= Student teaching =

Period of supervised practice for pre-service teachers

Student teaching or teaching practice is a supervised instructional experience; usually the culminating course in a university or college undergraduate education or graduate school program leading to teacher education and certification. Student teaching is part of pre-service teacher education programs such as Early Childhood (Birth-Grade 3), Middle Childhood (Grades 4-9), and Adolescence to Young Adult (Grades 7-12). It is required by those earning either a Bachelor of Education or Master of Education degree, as well as liberal arts Bachelor of Science or Bachelor of Arts degrees with a major in education.

Student teaching is required for practicing teachers who are not yet certified to teach. It is different from a practicum, which is required when a student already holds certification to teach, yet wants a certificate extension to teach another area of specialization; they are both college-supervised field-based experiences.

The student teaching experience lasts about the length of a school term, semester or quarter; long enough to fulfill the college’s assigned tasks. It is an unpaid internship. This experience gives the prospective teaching professional an opportunity to teach under the supervision of a permanently certified teacher.

The student teacher is usually placed in a neighboring or participating school. The student teacher is monitored by the cooperating teacher from the school, as well as a supervisor through the college. The supervisor acts as a liaison between the cooperating teacher and the head of the college’s student teaching department.

The student teacher normally initially shadows the cooperating teacher, eventually gaining more responsibility in teaching the class as the days and weeks progress.
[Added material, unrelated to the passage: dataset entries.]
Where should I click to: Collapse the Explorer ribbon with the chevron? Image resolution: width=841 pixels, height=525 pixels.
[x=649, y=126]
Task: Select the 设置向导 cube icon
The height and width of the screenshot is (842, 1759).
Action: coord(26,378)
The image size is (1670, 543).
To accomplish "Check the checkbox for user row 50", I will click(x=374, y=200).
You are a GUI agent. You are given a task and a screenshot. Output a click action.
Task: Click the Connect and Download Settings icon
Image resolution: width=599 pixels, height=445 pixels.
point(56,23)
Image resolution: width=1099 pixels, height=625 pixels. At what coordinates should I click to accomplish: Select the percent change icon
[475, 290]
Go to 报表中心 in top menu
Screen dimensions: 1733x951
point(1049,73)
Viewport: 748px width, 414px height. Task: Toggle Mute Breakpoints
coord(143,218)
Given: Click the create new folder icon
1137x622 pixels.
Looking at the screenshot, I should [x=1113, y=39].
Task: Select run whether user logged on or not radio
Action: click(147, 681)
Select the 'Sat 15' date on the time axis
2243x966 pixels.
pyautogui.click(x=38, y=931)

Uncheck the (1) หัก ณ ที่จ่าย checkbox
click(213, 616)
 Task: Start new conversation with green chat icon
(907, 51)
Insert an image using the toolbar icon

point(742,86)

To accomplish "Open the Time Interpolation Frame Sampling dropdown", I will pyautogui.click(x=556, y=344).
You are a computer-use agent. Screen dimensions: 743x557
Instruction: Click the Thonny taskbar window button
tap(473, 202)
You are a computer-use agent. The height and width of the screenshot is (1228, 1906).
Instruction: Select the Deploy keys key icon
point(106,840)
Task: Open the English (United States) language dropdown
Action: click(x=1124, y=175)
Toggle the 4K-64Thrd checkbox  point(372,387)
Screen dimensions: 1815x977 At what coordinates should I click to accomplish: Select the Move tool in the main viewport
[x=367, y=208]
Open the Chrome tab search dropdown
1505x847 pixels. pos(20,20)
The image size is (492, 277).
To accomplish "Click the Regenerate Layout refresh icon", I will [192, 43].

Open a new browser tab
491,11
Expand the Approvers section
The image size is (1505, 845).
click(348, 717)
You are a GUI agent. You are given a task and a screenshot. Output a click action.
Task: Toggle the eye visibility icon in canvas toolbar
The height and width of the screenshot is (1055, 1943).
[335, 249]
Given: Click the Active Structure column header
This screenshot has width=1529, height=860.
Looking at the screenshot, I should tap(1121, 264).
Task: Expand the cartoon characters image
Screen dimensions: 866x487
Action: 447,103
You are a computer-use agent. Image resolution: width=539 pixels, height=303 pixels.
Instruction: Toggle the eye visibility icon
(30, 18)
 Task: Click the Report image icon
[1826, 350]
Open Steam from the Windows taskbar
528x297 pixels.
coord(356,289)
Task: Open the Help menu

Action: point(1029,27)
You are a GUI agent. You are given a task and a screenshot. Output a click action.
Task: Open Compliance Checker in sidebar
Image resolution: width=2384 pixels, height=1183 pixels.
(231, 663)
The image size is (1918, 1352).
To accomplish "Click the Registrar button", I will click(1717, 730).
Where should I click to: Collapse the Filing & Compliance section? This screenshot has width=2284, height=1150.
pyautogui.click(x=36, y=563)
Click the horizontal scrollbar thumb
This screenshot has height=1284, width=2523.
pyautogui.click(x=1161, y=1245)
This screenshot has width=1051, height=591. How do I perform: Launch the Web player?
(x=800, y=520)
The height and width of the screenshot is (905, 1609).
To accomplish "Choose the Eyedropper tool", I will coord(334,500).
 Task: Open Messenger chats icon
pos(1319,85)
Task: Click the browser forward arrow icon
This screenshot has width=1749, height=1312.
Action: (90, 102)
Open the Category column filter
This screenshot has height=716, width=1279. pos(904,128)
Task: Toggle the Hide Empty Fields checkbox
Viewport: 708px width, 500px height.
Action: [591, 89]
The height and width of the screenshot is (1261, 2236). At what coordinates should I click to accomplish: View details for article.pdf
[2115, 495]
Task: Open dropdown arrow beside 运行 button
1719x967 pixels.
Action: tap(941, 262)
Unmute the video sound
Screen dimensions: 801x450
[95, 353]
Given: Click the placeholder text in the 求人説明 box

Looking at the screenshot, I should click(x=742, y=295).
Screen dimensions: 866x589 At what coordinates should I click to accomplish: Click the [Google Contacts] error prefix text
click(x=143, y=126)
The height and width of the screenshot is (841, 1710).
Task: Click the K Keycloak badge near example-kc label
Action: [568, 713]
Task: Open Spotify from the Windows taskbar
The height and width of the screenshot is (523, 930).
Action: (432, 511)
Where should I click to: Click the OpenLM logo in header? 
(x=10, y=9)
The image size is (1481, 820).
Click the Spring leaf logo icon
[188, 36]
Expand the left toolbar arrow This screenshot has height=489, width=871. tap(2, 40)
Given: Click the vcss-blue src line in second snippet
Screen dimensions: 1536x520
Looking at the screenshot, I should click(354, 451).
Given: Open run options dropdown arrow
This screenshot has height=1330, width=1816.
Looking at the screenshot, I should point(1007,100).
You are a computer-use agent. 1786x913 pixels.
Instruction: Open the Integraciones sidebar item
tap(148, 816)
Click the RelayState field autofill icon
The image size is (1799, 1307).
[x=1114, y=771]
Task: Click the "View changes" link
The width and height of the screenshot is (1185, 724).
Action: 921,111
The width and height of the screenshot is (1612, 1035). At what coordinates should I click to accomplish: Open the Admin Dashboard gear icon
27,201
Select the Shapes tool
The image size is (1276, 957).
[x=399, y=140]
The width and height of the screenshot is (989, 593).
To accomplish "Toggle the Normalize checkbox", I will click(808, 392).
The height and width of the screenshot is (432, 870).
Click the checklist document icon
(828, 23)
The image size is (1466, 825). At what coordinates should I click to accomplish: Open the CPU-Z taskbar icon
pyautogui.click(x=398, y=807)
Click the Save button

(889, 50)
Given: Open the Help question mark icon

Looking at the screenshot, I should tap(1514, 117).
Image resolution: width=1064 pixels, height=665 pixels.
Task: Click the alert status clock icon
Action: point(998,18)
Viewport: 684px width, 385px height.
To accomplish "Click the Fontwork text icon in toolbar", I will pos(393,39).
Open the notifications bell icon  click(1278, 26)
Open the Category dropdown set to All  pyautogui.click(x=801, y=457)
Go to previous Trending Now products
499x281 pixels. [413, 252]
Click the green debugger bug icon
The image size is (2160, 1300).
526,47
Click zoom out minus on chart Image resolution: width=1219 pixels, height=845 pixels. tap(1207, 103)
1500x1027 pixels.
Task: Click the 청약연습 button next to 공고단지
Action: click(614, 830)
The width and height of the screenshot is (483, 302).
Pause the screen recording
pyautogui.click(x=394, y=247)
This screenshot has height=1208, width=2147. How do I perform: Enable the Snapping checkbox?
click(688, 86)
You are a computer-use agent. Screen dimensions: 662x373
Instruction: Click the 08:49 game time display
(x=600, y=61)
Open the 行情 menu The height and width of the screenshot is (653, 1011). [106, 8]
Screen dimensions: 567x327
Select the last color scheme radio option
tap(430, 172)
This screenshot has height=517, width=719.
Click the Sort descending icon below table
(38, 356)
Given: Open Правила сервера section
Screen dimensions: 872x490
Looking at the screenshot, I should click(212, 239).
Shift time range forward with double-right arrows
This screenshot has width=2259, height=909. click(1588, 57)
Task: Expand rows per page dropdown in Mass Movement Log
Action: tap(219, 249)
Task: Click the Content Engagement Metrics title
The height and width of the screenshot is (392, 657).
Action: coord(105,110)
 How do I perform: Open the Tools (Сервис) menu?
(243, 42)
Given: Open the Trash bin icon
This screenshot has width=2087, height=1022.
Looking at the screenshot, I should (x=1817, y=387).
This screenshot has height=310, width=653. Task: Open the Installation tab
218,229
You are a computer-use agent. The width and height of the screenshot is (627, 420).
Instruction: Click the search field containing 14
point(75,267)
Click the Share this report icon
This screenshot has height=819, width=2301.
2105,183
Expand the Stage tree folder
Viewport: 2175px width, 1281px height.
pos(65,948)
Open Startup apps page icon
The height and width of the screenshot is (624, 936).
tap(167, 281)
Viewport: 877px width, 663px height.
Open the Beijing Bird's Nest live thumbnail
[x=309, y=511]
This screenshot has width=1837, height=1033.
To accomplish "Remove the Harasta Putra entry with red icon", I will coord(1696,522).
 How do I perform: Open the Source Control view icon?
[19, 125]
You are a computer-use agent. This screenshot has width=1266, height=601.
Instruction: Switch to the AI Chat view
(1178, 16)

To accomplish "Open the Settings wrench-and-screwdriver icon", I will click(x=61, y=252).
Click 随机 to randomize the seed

Eventually, the student teacher will assume most of the teaching responsibilities for the class including class management, lesson planning, assessment, and grading. Thus, the student teacher is able to experience the role of the teacher more fully as the classroom teacher takes on the observation role in the class. There is sometimes a "phasing out" week when the student teacher returns the teaching role back to the regular teacher. In the Philippines, observation is separated in a different subject called Field Study, while student teaching is different subject on the second semester of the academic year.

The supervisor, as well as cooperating teacher, monitor the progress of the student teacher throughout the experience, ensuring satisfactory work. A grade of Pass or Fail in student teaching, as well as satisfactory completion of a school's education program, is an indication as to whether the college recommends the student for certification to teach.

==Student teaching as a learning challenge==
Student teaching has been used as a challenge to foreign language learners to facilitate the integration of their language skills by placing them at the center of classroom activities.

Student teaching philosophy has proven to be a decisive between the newer cohort of teachers, and older educators. Trained under differing teaching philosophies, both groups have a difference of opinion on instructional methodology. The two most prevalent teaching philosophies in America are called Modern teaching philosophy and Traditional teaching philosophy respectively. The former relies on inquiry-based instruction, while the later relies heavily on lecture-based teaching. The differing of philosophies is being seen at every rung of the educational ladder, from Pre-K to Collegiate instruction.

In describing the difference between the two methodologies, one can note characteristics that define them. In traditional teaching methods, there is a high emphasis on attending lectures, reading texts, and solving problems. In modern teaching approaches, there is a high premium put on developing one's unique knowledge through the pursuit of the scientific method, using such didactic methods as observation and hypothesis.

Another hallmark of the modern teaching approach is the incorporation of technology, a highly useful skill that is required of most who intend on entering the job market in future years. Examples of technological inclusion within the classroom has become supported in many counties through the United States. Most schools are equipped with smart boards and include roaming laptop carts that allow all students, regardless of financial ability, gain experience with the technology that will make them successful in the next steps of their lives.